NLLLoss implementation


(Aki Rehn) #1

Hi.

NLLLoss was mentioned in couple lectures, but the implementation was never really explained.

Pytorch implementation leads to C -code:

I’m having really hard time grasping this concept. I think the implementation was skipped during lessons, but if I’m wrong about this, I would be really grateful for a link pointing to the video!
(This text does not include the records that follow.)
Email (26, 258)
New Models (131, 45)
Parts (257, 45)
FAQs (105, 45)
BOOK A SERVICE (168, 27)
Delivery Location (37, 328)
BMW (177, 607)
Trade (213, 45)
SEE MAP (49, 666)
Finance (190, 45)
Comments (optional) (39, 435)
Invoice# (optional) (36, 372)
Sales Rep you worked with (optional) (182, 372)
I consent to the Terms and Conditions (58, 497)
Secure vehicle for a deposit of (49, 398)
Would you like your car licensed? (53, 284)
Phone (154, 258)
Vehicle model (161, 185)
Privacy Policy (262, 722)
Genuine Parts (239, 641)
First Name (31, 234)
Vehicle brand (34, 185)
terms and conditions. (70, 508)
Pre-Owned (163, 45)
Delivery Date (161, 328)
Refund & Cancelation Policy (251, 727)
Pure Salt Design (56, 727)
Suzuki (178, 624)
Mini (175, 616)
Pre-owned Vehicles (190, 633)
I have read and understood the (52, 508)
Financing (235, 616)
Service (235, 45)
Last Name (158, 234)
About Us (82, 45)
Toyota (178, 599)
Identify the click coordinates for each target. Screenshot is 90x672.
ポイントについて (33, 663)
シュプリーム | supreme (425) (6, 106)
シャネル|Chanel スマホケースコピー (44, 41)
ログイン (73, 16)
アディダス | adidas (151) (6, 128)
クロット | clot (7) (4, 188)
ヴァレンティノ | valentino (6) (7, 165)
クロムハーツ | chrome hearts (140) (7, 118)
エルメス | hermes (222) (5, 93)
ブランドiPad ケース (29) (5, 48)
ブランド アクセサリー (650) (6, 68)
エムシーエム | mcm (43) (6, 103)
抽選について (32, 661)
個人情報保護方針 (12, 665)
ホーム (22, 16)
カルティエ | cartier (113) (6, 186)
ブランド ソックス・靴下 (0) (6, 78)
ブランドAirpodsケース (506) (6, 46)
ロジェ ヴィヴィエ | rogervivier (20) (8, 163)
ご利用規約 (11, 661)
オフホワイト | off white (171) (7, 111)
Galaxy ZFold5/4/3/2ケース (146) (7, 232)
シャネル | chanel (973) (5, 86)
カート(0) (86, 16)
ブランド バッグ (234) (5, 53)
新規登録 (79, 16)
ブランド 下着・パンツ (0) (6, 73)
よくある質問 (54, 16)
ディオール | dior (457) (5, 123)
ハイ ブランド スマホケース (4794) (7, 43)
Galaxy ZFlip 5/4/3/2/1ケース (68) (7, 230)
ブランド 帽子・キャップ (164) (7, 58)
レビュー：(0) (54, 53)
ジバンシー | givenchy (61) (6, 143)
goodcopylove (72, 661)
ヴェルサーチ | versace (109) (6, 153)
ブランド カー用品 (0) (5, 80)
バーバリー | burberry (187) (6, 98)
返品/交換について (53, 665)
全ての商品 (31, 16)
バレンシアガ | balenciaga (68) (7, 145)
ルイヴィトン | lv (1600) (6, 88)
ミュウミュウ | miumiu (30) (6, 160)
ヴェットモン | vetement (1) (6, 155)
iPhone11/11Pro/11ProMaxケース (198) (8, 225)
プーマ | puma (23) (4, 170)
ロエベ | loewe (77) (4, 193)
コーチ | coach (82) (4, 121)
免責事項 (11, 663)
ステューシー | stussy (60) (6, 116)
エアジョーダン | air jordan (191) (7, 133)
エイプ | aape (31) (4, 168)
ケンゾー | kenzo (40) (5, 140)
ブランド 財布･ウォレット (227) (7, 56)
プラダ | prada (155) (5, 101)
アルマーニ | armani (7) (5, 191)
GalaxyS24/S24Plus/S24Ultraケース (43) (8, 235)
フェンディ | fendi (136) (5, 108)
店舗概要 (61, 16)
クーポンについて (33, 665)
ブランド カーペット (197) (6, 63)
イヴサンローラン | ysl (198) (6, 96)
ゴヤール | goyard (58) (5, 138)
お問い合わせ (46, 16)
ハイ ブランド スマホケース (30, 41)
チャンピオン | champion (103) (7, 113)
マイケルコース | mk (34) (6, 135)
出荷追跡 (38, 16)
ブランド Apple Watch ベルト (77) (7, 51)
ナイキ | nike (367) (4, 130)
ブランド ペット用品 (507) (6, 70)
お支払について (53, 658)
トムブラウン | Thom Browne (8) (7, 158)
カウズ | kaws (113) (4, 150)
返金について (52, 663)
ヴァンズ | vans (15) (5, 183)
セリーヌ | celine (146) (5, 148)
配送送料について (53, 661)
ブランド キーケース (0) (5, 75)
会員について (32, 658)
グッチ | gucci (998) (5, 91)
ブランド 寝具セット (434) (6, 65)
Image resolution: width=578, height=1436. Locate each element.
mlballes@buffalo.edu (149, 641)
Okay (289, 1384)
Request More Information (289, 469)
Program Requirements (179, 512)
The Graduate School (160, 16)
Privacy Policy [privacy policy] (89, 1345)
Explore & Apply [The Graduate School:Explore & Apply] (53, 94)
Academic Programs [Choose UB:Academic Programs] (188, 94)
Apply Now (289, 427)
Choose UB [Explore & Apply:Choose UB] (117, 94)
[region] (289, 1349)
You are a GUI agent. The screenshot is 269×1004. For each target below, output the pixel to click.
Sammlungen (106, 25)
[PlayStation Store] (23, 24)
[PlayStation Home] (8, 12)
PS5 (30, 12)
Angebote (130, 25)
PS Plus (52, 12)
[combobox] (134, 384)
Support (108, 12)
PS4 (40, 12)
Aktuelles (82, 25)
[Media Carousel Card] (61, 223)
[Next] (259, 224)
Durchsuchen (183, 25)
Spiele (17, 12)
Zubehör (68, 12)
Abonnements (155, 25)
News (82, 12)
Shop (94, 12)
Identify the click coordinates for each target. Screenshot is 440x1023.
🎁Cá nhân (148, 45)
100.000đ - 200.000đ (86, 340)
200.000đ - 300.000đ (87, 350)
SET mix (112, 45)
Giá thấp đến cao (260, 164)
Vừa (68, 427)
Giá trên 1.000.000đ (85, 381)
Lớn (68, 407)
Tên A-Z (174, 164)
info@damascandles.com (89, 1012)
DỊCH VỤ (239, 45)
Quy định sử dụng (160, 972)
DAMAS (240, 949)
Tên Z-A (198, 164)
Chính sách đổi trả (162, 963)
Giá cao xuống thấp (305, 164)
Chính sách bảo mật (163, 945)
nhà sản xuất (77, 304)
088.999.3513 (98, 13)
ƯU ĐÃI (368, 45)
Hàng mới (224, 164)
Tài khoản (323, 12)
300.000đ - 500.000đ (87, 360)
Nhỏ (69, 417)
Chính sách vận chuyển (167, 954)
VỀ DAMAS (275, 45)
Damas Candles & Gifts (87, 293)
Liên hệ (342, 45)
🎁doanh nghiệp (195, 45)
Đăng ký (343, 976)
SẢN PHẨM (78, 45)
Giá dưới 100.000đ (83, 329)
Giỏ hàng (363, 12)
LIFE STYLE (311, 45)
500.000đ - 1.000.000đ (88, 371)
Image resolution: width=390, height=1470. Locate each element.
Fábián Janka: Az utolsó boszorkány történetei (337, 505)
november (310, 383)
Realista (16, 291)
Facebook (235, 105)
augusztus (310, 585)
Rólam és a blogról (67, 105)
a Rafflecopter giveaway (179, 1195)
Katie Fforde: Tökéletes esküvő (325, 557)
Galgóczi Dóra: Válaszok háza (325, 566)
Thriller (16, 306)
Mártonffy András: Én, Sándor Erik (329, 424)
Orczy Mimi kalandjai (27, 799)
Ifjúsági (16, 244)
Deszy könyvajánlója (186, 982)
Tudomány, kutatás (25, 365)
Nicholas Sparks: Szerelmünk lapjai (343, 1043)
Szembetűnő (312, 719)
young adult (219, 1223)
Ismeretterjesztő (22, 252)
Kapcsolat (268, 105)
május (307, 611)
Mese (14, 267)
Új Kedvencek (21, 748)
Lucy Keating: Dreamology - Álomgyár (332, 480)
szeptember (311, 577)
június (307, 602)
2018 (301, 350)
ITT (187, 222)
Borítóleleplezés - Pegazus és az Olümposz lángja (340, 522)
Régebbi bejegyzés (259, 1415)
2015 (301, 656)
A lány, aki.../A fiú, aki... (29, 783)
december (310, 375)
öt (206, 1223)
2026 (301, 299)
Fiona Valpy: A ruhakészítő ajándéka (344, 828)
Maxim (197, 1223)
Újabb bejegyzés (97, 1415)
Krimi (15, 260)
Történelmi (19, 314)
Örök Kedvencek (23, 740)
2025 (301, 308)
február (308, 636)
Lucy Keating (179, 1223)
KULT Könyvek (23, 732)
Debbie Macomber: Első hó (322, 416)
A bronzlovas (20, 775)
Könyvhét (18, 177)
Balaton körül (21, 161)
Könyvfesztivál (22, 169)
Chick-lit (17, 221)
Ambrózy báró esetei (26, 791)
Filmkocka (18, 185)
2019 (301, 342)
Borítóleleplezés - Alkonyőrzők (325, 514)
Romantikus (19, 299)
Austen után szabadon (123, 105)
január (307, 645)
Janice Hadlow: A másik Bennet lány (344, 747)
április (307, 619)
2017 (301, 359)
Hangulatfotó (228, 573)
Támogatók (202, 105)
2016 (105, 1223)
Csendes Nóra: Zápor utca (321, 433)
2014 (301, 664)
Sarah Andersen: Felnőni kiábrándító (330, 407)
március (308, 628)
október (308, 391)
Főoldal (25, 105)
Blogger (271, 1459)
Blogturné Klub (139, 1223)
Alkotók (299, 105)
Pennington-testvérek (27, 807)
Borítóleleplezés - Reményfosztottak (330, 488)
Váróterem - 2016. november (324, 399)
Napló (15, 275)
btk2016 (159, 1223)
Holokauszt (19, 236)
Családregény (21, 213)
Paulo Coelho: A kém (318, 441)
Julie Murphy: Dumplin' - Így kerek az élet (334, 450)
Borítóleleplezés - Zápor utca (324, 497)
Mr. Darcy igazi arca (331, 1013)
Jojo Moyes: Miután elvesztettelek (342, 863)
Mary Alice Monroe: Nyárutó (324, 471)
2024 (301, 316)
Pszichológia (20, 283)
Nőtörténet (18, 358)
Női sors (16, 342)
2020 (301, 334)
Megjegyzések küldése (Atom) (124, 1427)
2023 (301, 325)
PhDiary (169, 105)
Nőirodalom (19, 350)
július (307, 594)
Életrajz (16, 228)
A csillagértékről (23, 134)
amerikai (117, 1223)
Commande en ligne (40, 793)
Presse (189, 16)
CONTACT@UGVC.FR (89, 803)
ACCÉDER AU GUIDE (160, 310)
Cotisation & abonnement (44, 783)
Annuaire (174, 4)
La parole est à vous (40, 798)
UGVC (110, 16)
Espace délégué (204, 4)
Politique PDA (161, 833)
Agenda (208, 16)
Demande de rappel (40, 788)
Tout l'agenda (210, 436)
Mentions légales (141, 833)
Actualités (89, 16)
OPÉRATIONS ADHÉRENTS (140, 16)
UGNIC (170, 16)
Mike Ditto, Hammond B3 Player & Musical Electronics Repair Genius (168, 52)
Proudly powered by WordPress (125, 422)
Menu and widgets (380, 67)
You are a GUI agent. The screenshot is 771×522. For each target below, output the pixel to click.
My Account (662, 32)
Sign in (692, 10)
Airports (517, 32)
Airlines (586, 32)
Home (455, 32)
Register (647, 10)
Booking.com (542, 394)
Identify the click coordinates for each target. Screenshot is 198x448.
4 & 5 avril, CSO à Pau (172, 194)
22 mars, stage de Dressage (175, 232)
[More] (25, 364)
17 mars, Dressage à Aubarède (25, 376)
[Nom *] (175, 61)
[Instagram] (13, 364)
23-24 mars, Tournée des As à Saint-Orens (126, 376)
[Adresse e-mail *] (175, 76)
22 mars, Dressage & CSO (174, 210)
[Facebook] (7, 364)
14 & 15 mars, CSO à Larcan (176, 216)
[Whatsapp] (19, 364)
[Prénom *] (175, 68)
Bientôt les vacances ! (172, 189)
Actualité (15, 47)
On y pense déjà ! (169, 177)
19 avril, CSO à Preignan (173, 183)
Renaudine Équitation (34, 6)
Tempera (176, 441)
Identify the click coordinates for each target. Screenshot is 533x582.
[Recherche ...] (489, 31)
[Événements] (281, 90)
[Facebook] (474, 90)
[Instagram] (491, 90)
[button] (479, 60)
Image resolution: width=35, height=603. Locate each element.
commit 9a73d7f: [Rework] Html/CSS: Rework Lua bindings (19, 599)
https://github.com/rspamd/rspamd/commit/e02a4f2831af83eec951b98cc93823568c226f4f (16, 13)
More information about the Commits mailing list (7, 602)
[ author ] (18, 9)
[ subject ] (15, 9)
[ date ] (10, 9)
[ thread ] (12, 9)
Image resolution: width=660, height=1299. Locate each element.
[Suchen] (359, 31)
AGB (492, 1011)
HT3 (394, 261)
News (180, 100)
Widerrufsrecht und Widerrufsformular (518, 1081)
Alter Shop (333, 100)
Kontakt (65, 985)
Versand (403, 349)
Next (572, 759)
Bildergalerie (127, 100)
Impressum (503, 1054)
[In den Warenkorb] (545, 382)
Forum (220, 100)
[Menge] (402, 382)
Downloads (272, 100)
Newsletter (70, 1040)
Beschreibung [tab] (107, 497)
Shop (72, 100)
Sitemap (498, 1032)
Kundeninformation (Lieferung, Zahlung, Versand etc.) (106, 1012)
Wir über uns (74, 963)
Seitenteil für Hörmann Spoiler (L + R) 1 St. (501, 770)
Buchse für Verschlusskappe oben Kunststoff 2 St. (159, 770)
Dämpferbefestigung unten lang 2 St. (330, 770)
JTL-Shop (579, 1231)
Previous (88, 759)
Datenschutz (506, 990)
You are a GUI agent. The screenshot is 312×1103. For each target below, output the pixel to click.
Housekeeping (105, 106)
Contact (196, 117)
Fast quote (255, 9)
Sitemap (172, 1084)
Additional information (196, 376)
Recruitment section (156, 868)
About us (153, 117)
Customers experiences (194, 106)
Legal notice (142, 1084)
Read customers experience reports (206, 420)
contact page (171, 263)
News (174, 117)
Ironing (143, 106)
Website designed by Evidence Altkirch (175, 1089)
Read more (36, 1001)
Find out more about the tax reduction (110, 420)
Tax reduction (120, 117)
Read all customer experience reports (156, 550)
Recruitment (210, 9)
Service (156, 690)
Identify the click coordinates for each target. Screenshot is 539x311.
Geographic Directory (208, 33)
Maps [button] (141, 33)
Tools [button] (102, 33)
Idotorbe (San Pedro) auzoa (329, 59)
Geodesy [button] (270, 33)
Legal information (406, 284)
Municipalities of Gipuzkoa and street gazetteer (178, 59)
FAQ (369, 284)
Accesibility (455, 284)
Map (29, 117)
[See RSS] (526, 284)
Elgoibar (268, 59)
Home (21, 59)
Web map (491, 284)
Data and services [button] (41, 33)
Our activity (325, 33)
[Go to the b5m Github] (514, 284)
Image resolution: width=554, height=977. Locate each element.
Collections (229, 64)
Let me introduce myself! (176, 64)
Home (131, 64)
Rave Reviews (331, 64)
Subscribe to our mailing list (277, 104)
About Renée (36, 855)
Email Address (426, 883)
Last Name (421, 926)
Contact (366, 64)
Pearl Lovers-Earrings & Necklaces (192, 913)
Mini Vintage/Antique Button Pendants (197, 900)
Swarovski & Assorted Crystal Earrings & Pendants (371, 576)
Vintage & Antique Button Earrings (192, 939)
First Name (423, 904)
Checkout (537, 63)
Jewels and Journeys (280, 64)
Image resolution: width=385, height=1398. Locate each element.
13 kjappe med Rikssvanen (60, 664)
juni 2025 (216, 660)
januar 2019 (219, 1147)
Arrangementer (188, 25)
Also the wiki only mentions the mathematical formula for multi class log loss, but does not include anything about Python code:

http://wiki.fast.ai/index.php/Log_Loss#Multi-class_Classification

How would one actually implement this in Pytorch using plain Python?

Thanks in advance!


(Nick) #2

Hi. I also had a hard time grasping this, especially because of confusion between CrossEntropyLoss and NLLLoss. Not sure if implementation of negative log likelihood loss was ever explained in courses. In short - CrossEntropyLoss = LogSoftmax + NLLLoss. Here is a quick example with NLLLoss implemenation:

import torch
torch.manual_seed(1)

def NLLLoss(logs, targets):
    out = torch.zeros_like(targets, dtype=torch.float)
    for i in range(len(targets)):
        out[i] = logs[i][targets[i]]
    return -out.sum()/len(out)

x = torch.randn(3, 5)
y = torch.LongTensor([0, 1, 2])
cross_entropy_loss = torch.nn.CrossEntropyLoss()
log_softmax = torch.nn.LogSoftmax(dim=1)
x_log = log_softmax(x)

nll_loss = torch.nn.NLLLoss()
print("Torch CrossEntropyLoss: ", cross_entropy_loss(x, y))
print("Torch NLL loss: ", nll_loss(x_log, y))
print("Custom NLL loss: ", NLLLoss(x_log, y))
# Torch CrossEntropyLoss:  tensor(1.8739)
# Torch NLL loss:  tensor(1.8739)
# Custom NLL loss:  tensor(1.8739)

NLL loss also supports ‘reduce’ parameter which is equal to True by default. In this case it would be something like this:

def NLLLoss(logs, targets, reduce=True):
    out = torch.zeros_like(targets, dtype=torch.float)
    for i in range(len(targets)):
        out[i] = logs[i][targets[i]]
    return -(out.sum()/len(out) if reduce else out)

(Aki Rehn) #3

Thanks a million!

Works like a charm with soft LogSoftmax when I pasted it in my notebook. Maybe I was too hard trying to avoid using for -loops…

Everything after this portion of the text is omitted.